On Monday the giant firm Apple released the IOS 12.2 patch which consists of a total of 51 security vulnerabilities in its mobile operating system. These vulnerabilities affect the system of iPhone 5s, iPad Air and iPod touch 6th generation. The majority of these vulnerabilities if Apple patches that have come to the forefront this month resides mainly in its web rendering engine Webkit.
This web rendering engine of Apple is used by many apps as well as web browsers that are running on Apple’s operating system.

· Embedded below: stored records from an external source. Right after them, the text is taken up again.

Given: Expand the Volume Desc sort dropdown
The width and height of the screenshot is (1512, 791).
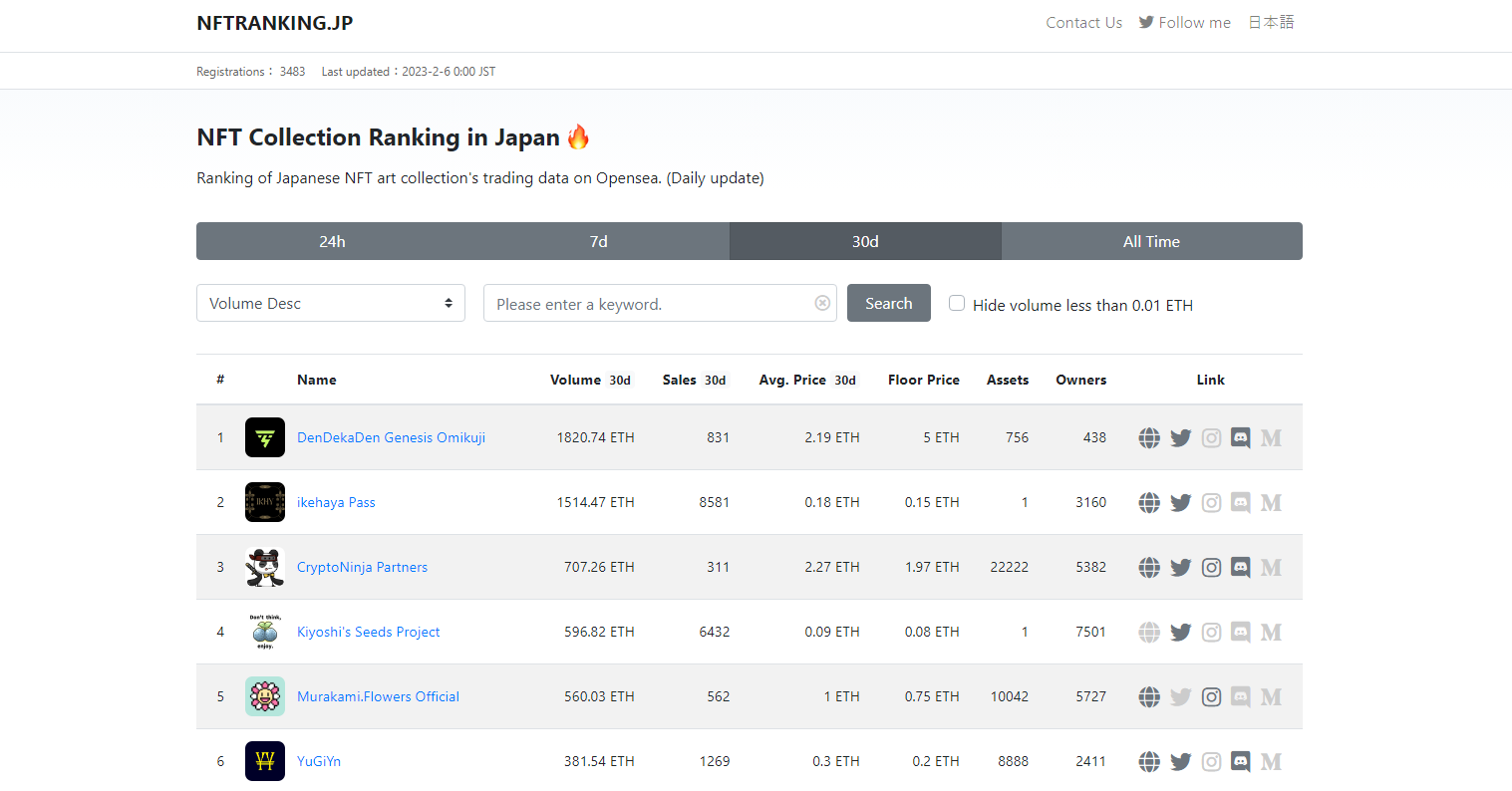Looking at the screenshot, I should coord(330,303).
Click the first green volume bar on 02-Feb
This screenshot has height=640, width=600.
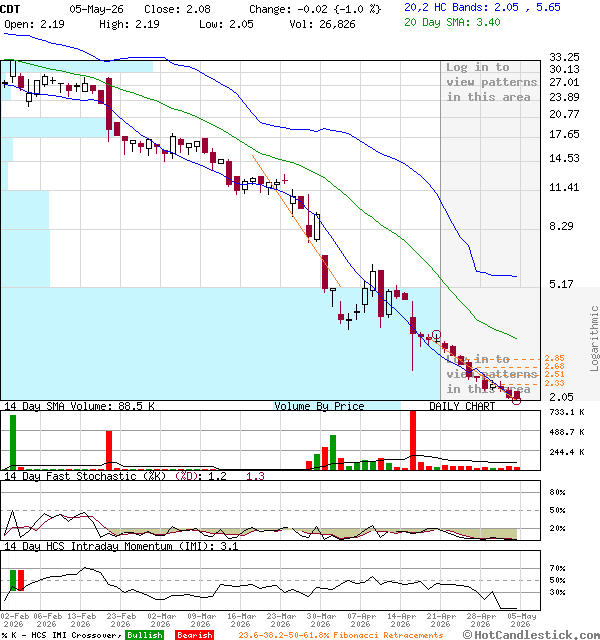click(13, 442)
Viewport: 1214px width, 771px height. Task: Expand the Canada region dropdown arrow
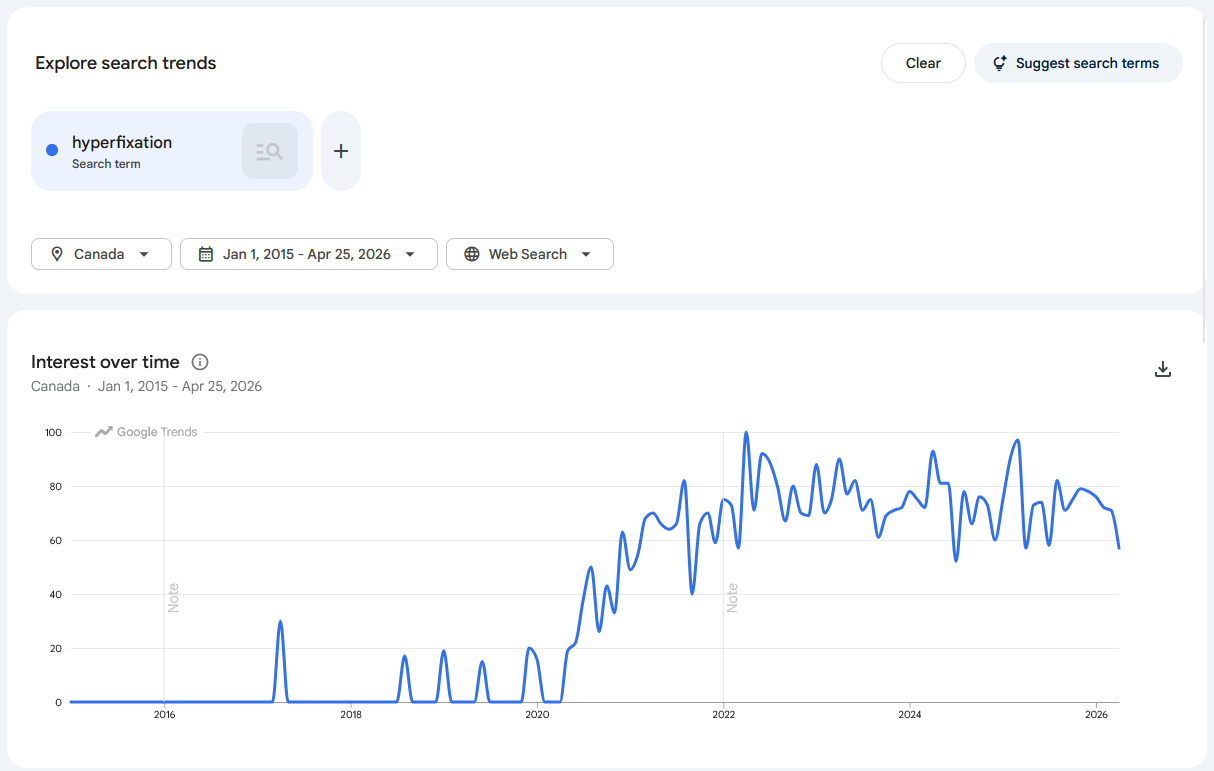pyautogui.click(x=144, y=254)
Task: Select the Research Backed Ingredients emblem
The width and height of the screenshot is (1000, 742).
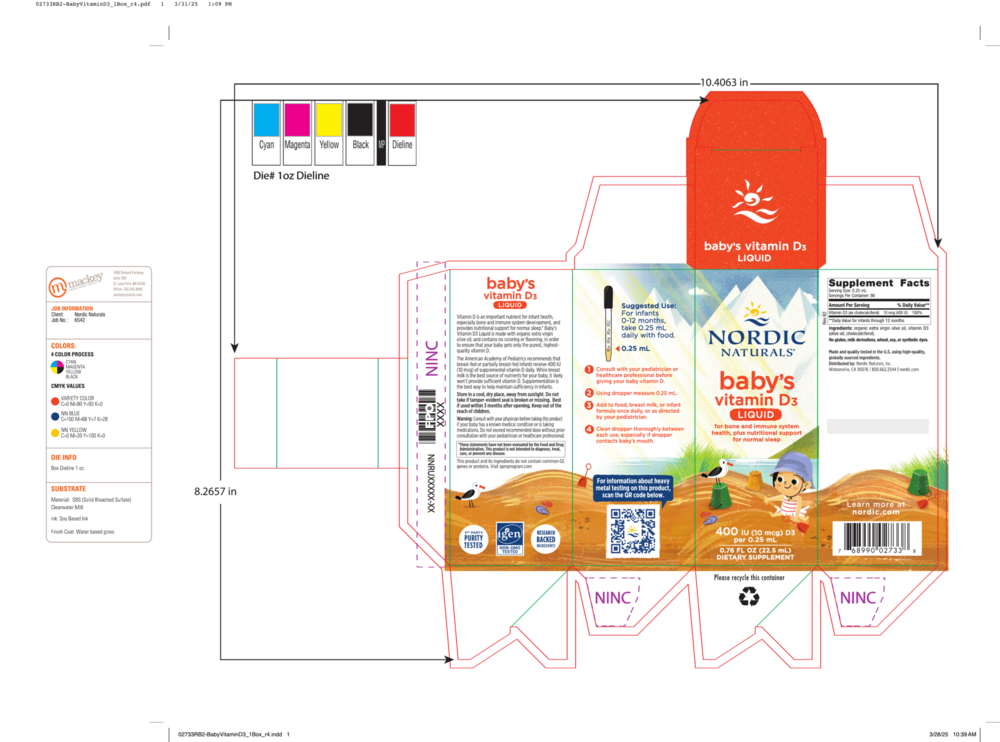Action: 546,538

As per the statements of the advisory of Apple opening on maliciously crafted web content by using any of the vulnerable Webkit based application would make it easy for the remote attackers to launch their attack on the web browsers and operating system. Opening up a maliciously crafted web content gives the web hackers access to execute the arbitrary codes, bypass the sandbox restrictions, launch a universal cross-site scripting attack on the Apple devices or even disclose the sensitive user information.

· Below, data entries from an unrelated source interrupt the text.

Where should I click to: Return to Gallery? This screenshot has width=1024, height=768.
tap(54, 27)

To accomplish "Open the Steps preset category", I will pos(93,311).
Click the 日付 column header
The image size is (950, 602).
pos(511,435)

A consistency issue CVE-2019-6222, contained amongst the Webkit vulnerabilities allows the various malicious websites to potentially gain access to an iOS device microphone without even the microphone-on-use indicator being shown on the device. A similar kind of vulnerability CVE-2019-8566 has been patched up in Apple’s Replay kit API that allows a malicious application to gain its access to the microphone of the iOS device without even alerting its user.
Along with these vulnerabilities, Apple has also patched up a serious logical bug that had been haunting its operating system. This logical bug CVE-2019-8503 in the Webkit that would have allowed the malicious websites to execute specific scripts in the operating system in the context of another site. This allows hackers to steal user information stored on other sites or even launch a wide range of online attacks.